* [Requirement]:
Return each record exactly as it appears, so that nothing is dropped or altered.

* [Record excerpts]:
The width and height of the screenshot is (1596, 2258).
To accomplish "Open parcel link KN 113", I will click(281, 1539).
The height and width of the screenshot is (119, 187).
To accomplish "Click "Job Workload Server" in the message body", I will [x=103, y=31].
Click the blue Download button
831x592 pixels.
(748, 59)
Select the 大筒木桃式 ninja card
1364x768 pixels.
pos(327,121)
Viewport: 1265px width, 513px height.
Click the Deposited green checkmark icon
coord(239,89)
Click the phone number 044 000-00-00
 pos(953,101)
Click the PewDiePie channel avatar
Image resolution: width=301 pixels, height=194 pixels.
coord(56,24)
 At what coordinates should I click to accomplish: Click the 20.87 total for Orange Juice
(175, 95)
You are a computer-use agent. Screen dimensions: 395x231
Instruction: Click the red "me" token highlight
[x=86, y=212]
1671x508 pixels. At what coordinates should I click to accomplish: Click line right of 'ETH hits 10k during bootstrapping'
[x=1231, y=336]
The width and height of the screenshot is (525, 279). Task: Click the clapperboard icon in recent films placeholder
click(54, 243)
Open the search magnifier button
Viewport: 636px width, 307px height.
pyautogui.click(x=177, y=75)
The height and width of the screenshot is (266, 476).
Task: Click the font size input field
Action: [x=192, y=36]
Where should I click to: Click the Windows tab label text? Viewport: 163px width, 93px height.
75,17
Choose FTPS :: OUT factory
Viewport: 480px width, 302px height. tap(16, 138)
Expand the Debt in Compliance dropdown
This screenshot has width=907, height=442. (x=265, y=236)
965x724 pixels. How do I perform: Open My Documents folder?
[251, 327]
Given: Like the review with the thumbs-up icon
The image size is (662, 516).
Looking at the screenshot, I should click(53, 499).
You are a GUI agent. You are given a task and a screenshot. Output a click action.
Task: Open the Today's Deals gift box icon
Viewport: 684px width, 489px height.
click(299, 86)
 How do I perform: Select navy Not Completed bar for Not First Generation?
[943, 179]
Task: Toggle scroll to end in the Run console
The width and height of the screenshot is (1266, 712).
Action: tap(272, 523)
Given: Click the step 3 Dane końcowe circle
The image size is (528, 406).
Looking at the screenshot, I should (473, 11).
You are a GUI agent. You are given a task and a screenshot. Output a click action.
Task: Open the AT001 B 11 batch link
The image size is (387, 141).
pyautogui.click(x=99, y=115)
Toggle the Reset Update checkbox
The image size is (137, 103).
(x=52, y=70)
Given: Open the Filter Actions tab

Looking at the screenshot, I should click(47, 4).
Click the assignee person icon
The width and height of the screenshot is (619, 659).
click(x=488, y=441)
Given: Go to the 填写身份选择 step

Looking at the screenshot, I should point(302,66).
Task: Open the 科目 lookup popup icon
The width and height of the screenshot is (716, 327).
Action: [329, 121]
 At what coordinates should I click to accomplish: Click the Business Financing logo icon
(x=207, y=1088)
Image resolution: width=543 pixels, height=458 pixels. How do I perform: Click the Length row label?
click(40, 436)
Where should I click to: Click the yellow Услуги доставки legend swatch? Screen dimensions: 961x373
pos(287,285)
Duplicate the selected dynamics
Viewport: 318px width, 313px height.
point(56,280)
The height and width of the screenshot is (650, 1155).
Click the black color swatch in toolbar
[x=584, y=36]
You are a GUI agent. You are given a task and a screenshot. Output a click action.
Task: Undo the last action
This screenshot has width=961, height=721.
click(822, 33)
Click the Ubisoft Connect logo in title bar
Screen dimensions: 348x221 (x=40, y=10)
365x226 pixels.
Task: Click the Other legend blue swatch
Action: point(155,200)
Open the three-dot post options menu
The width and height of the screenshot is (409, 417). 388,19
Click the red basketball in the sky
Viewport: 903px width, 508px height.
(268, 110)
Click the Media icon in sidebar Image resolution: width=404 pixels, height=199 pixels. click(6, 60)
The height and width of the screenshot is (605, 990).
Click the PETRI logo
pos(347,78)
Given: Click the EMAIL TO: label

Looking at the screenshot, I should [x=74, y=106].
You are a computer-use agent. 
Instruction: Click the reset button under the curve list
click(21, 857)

* [Result for this task]:
The width and height of the screenshot is (1596, 2258).
To accomplish "Open parcel link KN 113", I will click(281, 1539).
The height and width of the screenshot is (119, 187).
To accomplish "Click "Job Workload Server" in the message body", I will [x=103, y=31].
Click the blue Download button
831x592 pixels.
(748, 59)
Select the 大筒木桃式 ninja card
1364x768 pixels.
pos(327,121)
Viewport: 1265px width, 513px height.
Click the Deposited green checkmark icon
coord(239,89)
Click the phone number 044 000-00-00
 pos(953,101)
Click the PewDiePie channel avatar
Image resolution: width=301 pixels, height=194 pixels.
coord(56,24)
 At what coordinates should I click to accomplish: Click the 20.87 total for Orange Juice
(175, 95)
You are a computer-use agent. Screen dimensions: 395x231
Instruction: Click the red "me" token highlight
[x=86, y=212]
1671x508 pixels. At what coordinates should I click to accomplish: Click line right of 'ETH hits 10k during bootstrapping'
[x=1231, y=336]
The width and height of the screenshot is (525, 279). Task: Click the clapperboard icon in recent films placeholder
click(54, 243)
Open the search magnifier button
Viewport: 636px width, 307px height.
pyautogui.click(x=177, y=75)
The height and width of the screenshot is (266, 476).
Task: Click the font size input field
Action: [x=192, y=36]
Where should I click to: Click the Windows tab label text? Viewport: 163px width, 93px height.
75,17
Choose FTPS :: OUT factory
Viewport: 480px width, 302px height. tap(16, 138)
Expand the Debt in Compliance dropdown
This screenshot has width=907, height=442. (x=265, y=236)
965x724 pixels. How do I perform: Open My Documents folder?
[251, 327]
Given: Like the review with the thumbs-up icon
The image size is (662, 516).
Looking at the screenshot, I should click(53, 499).
You are a GUI agent. You are given a task and a screenshot. Output a click action.
Task: Open the Today's Deals gift box icon
Viewport: 684px width, 489px height.
click(299, 86)
 How do I perform: Select navy Not Completed bar for Not First Generation?
[943, 179]
Task: Toggle scroll to end in the Run console
The width and height of the screenshot is (1266, 712).
Action: tap(272, 523)
Given: Click the step 3 Dane końcowe circle
The image size is (528, 406).
Looking at the screenshot, I should (473, 11).
You are a GUI agent. You are given a task and a screenshot. Output a click action.
Task: Open the AT001 B 11 batch link
The image size is (387, 141).
pyautogui.click(x=99, y=115)
Toggle the Reset Update checkbox
The image size is (137, 103).
(x=52, y=70)
Given: Open the Filter Actions tab

Looking at the screenshot, I should click(47, 4).
Click the assignee person icon
The width and height of the screenshot is (619, 659).
click(x=488, y=441)
Given: Go to the 填写身份选择 step

Looking at the screenshot, I should point(302,66).
Task: Open the 科目 lookup popup icon
The width and height of the screenshot is (716, 327).
Action: [329, 121]
 At what coordinates should I click to accomplish: Click the Business Financing logo icon
(x=207, y=1088)
Image resolution: width=543 pixels, height=458 pixels. How do I perform: Click the Length row label?
click(40, 436)
Where should I click to: Click the yellow Услуги доставки legend swatch? Screen dimensions: 961x373
pos(287,285)
Duplicate the selected dynamics
Viewport: 318px width, 313px height.
point(56,280)
The height and width of the screenshot is (650, 1155).
Click the black color swatch in toolbar
[x=584, y=36]
You are a GUI agent. You are given a task and a screenshot. Output a click action.
Task: Undo the last action
This screenshot has width=961, height=721.
click(822, 33)
Click the Ubisoft Connect logo in title bar
Screen dimensions: 348x221 (x=40, y=10)
365x226 pixels.
Task: Click the Other legend blue swatch
Action: point(155,200)
Open the three-dot post options menu
The width and height of the screenshot is (409, 417). 388,19
Click the red basketball in the sky
Viewport: 903px width, 508px height.
(268, 110)
Click the Media icon in sidebar Image resolution: width=404 pixels, height=199 pixels. click(6, 60)
The height and width of the screenshot is (605, 990).
Click the PETRI logo
pos(347,78)
Given: Click the EMAIL TO: label

Looking at the screenshot, I should [x=74, y=106].
You are a computer-use agent. 
Instruction: Click the reset button under the curve list
click(21, 857)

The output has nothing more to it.